*Available records*:
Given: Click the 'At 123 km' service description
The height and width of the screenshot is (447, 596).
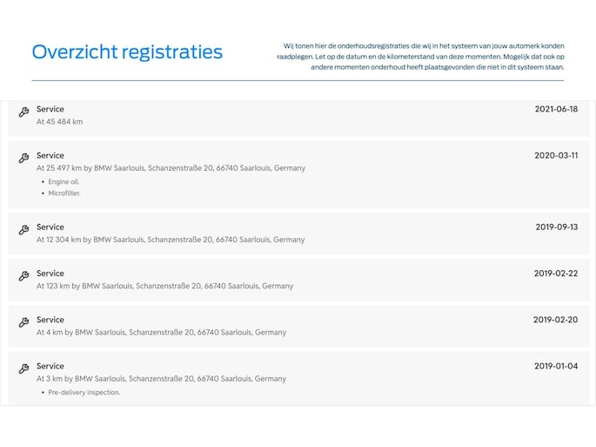Looking at the screenshot, I should pyautogui.click(x=164, y=286).
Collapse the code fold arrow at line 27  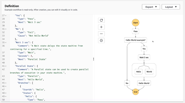pos(6,16)
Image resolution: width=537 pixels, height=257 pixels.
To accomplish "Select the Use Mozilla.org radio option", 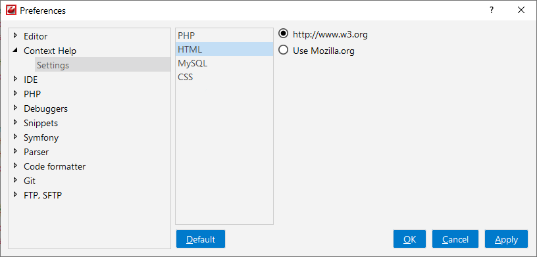I will 284,51.
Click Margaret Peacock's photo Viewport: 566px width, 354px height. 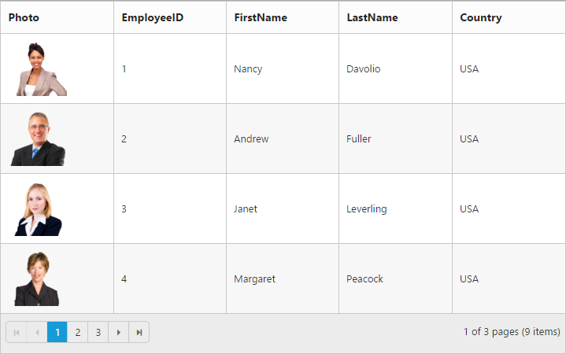click(37, 279)
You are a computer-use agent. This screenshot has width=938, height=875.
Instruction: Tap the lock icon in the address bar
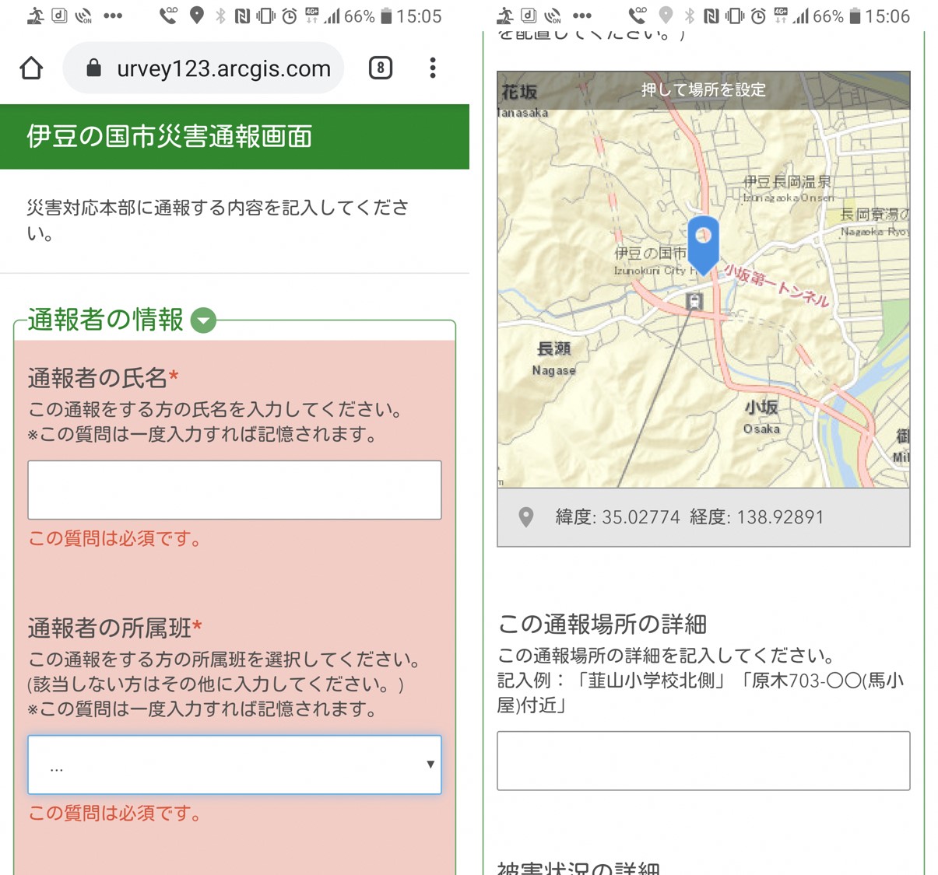tap(94, 68)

*Required work*:
Convert everything from the line containing "You are a computer-use" down to the end of the rows into a Markdown table with the columns No. and Line, numbering each line and skipping blank lines. Leave the pictures out of the table.

*Response to this task*:
| No. | Line |
|---|---|
| 1 | You are a computer-use agent. This screenshot has width=938, height=875. |
| 2 | Instruction: Tap the lock icon in the address bar |
| 3 | tap(94, 68) |